Le parecía romántico. Tanto, que se hundió en uno de los sillones y tomó su teléfono para comprobar si tenía algún mensaje de Megumi. No había ninguno.

Apretó la mandíbula, preocupado, ¿se estaba cansando de él? Apagó la pantalla, con un vacío echando raíz en su pecho, como un rosal que amenazaba con matarle, hacerle sangrar hasta morir. Las únicas notificaciones que recibía a lo largo del día eran las suyas, los únicos mensajes de preocupación y cariño eran los suyos; las únicas palabras bonitas, las únicas caricias, los únicos abrazos interminables.

Todo su mundo estaba girando en torno a aquellos bonitos ojos azules, tal vez porque no tenía nada más a lo que aferrarse. Tragó saliva, pensando en las palabras de Ijichi. Realmente estaba bien, nunca había estado mejor.

De repente, alguien tocó a su puerta.

—No necesito nada. —Alzó la voz para hacerse oír, preguntándose por qué demonios los sirvientes picarían a semejantes horas de la noche. Las manecillas daban las diez.

Sin embargo, la puerta se abrió, mostrando a una chica.

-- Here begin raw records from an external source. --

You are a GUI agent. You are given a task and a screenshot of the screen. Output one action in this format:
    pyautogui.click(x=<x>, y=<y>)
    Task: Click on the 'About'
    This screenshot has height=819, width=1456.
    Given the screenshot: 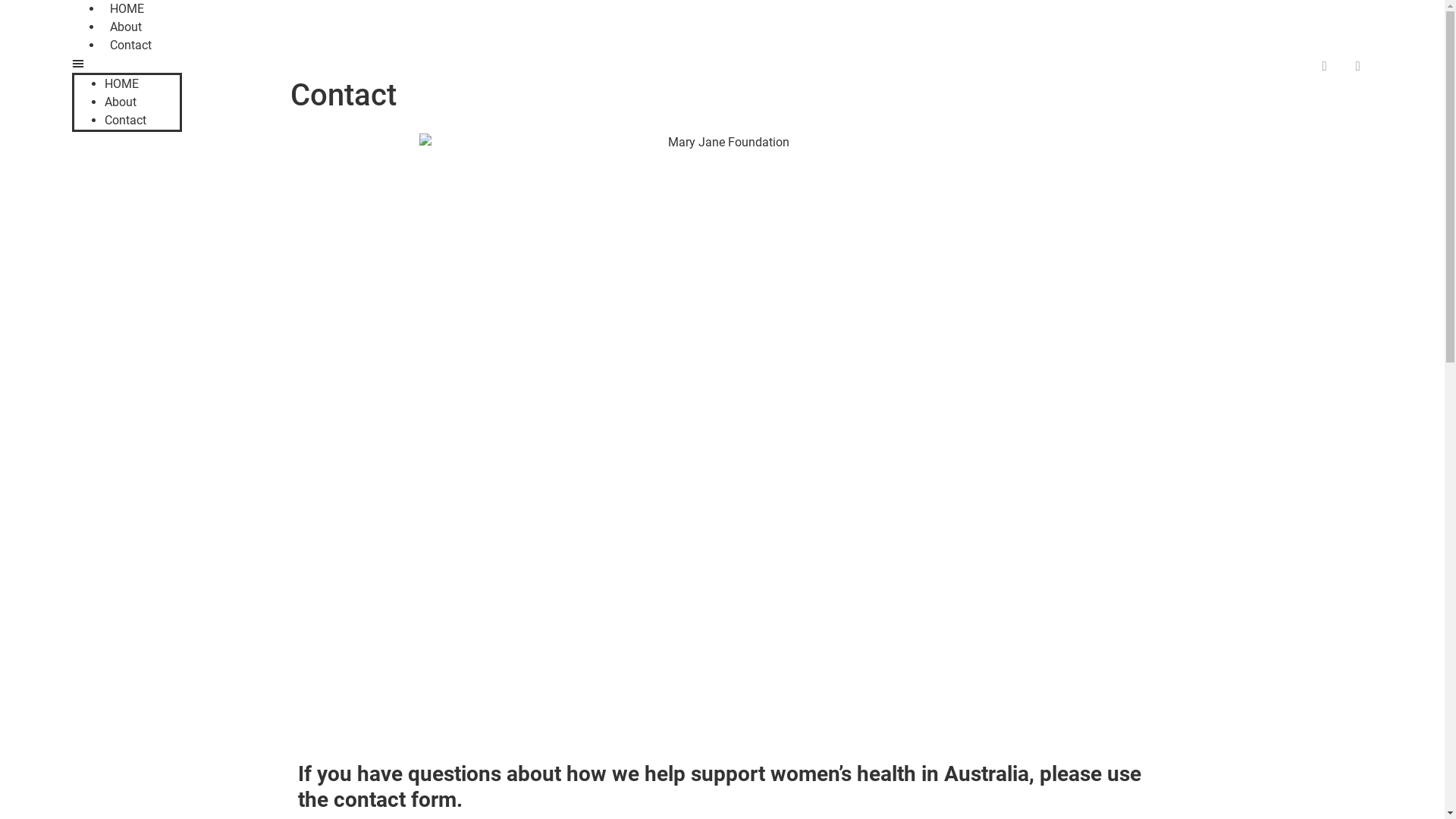 What is the action you would take?
    pyautogui.click(x=126, y=27)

Se levantó al instante, poniéndose detrás del sillón, delante del ventanal, y agarrándose al respaldo de cuero costoso. Sus rodillas temblaron y sus pupilas se llenaron de miedo al verla allí parada, con sus vaqueros de tiro alto negros y el jersey de color coral; cabello desaliñado y características ojeras, el colgante dorado con una pluma.

—Hola, Satoru. —Shoko se quedó en el umbral, titubeando al verle tan alterado. —¿Puedo pasar?

Y Satoru se quedó quieto, paralizado, ahogándose con el propio aire.